> [Assigned task]
Below are the records; copy exactly the stretch from the line containing "Select the exact" through the line containing "Task: Click the alert warning message line", both ends included, and nothing else.

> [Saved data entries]
◇ ◇ ◇
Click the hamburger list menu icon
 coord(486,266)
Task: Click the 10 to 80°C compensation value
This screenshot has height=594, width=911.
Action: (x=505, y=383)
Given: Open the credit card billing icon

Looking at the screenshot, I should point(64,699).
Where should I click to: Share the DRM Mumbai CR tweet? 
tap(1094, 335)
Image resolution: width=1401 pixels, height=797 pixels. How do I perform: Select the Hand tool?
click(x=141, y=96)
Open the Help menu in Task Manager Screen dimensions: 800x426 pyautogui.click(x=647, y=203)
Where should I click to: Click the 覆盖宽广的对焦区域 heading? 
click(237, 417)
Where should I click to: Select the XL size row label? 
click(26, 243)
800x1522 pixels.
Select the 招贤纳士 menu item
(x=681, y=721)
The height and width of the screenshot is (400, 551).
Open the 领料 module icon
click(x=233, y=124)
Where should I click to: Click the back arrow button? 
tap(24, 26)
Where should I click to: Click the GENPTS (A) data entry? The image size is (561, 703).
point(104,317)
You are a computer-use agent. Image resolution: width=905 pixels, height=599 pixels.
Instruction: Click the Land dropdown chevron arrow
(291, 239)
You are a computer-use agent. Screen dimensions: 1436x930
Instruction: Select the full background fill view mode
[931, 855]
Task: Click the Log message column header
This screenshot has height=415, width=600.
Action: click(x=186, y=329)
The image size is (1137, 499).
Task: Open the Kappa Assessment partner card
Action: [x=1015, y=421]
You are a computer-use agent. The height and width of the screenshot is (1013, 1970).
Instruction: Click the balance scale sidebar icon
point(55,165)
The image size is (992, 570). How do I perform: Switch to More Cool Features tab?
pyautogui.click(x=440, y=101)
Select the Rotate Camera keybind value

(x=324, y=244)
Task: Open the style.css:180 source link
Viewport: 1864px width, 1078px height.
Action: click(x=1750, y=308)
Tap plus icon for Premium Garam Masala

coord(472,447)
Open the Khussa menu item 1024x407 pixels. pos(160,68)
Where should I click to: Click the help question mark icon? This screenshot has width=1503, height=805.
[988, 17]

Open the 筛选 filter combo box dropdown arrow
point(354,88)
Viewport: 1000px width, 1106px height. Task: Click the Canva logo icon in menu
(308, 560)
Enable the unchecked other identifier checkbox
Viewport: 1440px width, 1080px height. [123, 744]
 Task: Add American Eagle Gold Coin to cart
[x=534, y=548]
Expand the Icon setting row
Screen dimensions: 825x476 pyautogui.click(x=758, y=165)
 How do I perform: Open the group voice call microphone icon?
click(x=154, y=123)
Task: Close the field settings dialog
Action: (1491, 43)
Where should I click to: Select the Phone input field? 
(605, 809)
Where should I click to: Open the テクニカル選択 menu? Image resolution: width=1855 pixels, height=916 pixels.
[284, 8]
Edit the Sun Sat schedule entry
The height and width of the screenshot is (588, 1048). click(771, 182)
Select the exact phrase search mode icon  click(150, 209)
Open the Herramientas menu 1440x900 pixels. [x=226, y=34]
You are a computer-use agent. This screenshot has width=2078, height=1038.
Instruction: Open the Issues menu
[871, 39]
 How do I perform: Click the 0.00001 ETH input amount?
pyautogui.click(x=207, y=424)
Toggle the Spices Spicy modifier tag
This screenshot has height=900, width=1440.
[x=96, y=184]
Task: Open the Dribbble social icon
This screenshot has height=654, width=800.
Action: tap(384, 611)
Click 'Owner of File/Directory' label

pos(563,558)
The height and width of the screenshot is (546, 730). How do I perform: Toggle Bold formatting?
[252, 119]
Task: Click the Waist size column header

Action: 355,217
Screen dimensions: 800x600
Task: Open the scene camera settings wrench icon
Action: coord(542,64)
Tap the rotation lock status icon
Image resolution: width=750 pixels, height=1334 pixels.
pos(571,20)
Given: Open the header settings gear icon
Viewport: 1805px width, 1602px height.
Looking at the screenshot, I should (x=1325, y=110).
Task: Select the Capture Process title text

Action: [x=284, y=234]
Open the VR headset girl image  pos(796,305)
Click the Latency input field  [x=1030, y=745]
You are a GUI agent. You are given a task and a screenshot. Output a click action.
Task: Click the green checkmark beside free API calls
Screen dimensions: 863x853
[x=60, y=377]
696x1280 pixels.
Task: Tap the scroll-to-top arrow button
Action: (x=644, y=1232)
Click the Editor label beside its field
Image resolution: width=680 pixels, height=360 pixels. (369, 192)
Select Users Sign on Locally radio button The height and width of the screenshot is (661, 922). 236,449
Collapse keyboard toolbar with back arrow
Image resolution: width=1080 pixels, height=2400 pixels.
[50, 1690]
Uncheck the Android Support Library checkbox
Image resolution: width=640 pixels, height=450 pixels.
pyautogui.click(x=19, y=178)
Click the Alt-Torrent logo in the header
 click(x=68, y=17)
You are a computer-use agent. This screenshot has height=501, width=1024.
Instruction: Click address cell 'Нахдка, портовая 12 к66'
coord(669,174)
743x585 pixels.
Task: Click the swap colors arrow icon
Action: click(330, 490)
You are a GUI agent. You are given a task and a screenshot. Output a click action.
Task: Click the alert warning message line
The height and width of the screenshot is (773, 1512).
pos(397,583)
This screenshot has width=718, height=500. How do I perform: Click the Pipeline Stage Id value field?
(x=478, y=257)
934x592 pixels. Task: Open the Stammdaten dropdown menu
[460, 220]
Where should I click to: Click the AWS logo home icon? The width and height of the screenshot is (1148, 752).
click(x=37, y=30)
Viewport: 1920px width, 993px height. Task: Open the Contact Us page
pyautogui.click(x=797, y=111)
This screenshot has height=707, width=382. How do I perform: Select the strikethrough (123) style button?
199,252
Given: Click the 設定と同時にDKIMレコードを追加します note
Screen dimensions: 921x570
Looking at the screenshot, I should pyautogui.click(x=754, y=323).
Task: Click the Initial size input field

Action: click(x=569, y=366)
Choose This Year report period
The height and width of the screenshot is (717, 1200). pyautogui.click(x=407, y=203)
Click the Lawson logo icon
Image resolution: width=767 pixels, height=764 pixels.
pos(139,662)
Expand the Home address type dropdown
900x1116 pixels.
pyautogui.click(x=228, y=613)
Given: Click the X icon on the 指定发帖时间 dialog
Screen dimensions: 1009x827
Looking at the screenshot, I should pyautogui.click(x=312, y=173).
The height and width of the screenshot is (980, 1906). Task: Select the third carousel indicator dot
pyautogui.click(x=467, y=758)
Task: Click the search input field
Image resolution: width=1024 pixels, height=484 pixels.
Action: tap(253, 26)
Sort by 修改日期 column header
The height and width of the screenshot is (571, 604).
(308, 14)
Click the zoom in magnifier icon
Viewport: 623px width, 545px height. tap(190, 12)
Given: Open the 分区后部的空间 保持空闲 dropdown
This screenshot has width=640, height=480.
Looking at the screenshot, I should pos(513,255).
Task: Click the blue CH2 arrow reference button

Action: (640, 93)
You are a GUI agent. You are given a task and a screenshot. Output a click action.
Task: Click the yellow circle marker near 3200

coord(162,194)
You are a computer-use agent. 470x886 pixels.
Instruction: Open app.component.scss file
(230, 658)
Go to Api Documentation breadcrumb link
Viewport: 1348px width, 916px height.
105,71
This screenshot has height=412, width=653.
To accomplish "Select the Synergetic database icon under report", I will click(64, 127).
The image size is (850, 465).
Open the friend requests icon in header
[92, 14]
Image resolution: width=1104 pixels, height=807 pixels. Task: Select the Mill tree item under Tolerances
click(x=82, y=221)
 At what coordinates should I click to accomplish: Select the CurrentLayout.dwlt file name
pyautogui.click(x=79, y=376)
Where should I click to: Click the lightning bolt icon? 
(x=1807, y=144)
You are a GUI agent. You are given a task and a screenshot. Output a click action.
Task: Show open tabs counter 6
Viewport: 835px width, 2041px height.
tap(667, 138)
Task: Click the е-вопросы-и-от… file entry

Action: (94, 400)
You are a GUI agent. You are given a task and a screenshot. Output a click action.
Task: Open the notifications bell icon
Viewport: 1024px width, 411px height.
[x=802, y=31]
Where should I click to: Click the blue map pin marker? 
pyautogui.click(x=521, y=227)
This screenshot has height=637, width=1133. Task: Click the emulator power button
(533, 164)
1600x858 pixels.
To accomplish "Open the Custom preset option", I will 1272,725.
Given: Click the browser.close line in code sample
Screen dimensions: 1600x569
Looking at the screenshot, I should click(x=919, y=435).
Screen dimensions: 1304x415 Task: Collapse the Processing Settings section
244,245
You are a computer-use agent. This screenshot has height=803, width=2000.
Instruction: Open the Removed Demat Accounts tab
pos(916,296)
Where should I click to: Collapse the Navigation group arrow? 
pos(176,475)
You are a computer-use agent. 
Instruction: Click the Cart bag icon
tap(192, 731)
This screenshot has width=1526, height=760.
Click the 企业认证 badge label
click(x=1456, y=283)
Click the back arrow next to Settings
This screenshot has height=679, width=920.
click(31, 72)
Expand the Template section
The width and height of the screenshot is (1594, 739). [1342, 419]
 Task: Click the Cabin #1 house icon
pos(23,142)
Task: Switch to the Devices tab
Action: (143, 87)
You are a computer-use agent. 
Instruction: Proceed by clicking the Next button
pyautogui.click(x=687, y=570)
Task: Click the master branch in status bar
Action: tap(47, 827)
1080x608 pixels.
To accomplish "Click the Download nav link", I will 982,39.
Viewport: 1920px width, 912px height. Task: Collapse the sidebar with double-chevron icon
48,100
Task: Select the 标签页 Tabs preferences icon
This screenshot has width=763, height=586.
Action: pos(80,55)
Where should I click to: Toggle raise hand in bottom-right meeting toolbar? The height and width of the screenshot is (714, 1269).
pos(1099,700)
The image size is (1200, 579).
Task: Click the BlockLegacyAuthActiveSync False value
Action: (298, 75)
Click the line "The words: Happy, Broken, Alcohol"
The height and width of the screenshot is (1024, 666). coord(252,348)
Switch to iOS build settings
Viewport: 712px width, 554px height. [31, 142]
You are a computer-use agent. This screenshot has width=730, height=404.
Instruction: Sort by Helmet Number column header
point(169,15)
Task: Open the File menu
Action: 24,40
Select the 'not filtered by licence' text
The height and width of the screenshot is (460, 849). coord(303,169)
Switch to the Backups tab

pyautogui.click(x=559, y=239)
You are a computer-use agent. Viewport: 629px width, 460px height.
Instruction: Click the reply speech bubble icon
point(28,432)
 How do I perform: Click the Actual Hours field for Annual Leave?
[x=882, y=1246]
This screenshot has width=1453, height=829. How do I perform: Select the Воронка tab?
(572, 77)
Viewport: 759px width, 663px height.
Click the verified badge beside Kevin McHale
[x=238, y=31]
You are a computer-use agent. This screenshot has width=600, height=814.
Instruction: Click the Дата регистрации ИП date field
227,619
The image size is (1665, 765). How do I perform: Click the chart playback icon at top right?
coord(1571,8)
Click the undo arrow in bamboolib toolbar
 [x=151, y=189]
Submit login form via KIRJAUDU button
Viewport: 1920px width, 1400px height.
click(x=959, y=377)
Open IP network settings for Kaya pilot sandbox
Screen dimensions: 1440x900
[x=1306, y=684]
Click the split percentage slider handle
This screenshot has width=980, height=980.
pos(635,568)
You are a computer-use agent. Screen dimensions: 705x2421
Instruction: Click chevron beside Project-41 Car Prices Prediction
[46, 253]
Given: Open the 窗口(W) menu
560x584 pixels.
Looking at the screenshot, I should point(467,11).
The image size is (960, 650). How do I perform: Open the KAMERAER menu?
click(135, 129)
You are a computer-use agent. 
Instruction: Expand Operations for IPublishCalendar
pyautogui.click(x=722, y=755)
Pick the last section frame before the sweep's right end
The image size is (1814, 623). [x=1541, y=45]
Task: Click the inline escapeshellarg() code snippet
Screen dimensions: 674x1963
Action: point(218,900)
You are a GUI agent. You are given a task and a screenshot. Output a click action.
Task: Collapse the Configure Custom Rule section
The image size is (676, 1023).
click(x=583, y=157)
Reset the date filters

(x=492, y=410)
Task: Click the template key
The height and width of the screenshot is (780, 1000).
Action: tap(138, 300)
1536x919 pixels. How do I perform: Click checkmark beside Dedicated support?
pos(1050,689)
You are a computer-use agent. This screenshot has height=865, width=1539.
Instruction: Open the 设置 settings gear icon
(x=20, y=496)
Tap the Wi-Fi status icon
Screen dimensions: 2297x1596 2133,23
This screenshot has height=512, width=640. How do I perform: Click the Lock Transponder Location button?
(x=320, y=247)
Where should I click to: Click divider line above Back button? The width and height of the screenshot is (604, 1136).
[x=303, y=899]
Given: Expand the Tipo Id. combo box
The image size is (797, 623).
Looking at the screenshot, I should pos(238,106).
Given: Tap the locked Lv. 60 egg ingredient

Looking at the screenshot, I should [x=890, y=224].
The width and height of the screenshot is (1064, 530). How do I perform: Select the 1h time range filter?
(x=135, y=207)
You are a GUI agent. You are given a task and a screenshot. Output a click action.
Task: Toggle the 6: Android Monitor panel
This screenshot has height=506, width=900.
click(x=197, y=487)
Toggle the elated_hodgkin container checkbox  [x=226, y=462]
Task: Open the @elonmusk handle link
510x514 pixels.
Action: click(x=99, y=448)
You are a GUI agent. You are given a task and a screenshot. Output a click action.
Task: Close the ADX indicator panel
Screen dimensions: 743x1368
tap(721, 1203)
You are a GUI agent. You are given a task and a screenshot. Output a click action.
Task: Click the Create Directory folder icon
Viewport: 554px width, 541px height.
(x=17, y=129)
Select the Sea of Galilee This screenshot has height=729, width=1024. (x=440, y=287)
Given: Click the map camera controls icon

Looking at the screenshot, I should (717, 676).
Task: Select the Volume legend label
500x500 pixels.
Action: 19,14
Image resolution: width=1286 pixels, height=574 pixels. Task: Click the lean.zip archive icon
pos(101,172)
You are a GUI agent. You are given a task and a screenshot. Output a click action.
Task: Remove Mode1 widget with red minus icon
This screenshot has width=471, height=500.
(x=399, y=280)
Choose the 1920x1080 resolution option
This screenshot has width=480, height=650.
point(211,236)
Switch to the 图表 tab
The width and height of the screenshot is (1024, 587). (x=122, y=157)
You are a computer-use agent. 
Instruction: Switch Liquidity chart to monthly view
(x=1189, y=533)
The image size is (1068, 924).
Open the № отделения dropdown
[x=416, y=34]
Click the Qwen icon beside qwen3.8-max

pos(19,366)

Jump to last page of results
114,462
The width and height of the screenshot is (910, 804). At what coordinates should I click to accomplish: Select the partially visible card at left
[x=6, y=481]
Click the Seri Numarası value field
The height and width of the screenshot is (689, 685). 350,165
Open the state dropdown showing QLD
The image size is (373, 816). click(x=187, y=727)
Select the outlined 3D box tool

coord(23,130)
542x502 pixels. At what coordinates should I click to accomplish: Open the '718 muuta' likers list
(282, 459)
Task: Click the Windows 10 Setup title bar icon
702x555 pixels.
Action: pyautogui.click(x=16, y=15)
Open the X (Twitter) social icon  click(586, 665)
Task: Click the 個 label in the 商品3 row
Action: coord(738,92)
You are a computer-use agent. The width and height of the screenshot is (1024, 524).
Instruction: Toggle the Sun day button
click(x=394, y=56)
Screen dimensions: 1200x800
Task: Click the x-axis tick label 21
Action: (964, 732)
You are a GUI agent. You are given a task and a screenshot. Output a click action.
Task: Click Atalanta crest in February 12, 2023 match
◇ ◇ ◇
> [Output for this exercise]
Select the exact phrase search mode icon  click(150, 209)
Open the Herramientas menu 1440x900 pixels. [x=226, y=34]
You are a computer-use agent. This screenshot has width=2078, height=1038.
Instruction: Open the Issues menu
[871, 39]
 How do I perform: Click the 0.00001 ETH input amount?
pyautogui.click(x=207, y=424)
Toggle the Spices Spicy modifier tag
This screenshot has height=900, width=1440.
[x=96, y=184]
Task: Open the Dribbble social icon
This screenshot has height=654, width=800.
Action: tap(384, 611)
Click 'Owner of File/Directory' label

pos(563,558)
The height and width of the screenshot is (546, 730). How do I perform: Toggle Bold formatting?
[252, 119]
Task: Click the Waist size column header

Action: 355,217
Screen dimensions: 800x600
Task: Open the scene camera settings wrench icon
Action: coord(542,64)
Tap the rotation lock status icon
Image resolution: width=750 pixels, height=1334 pixels.
pos(571,20)
Given: Open the header settings gear icon
Viewport: 1805px width, 1602px height.
Looking at the screenshot, I should (x=1325, y=110).
Task: Select the Capture Process title text

Action: [x=284, y=234]
Open the VR headset girl image  pos(796,305)
Click the Latency input field  [x=1030, y=745]
You are a GUI agent. You are given a task and a screenshot. Output a click action.
Task: Click the green checkmark beside free API calls
Screen dimensions: 863x853
[x=60, y=377]
696x1280 pixels.
Task: Tap the scroll-to-top arrow button
Action: (x=644, y=1232)
Click the Editor label beside its field
Image resolution: width=680 pixels, height=360 pixels. (369, 192)
Select Users Sign on Locally radio button The height and width of the screenshot is (661, 922). 236,449
Collapse keyboard toolbar with back arrow
Image resolution: width=1080 pixels, height=2400 pixels.
[50, 1690]
Uncheck the Android Support Library checkbox
Image resolution: width=640 pixels, height=450 pixels.
pyautogui.click(x=19, y=178)
Click the Alt-Torrent logo in the header
 click(x=68, y=17)
You are a computer-use agent. This screenshot has height=501, width=1024.
Instruction: Click address cell 'Нахдка, портовая 12 к66'
coord(669,174)
743x585 pixels.
Task: Click the swap colors arrow icon
Action: click(330, 490)
You are a GUI agent. You are given a task and a screenshot. Output a click action.
Task: Click the alert warning message line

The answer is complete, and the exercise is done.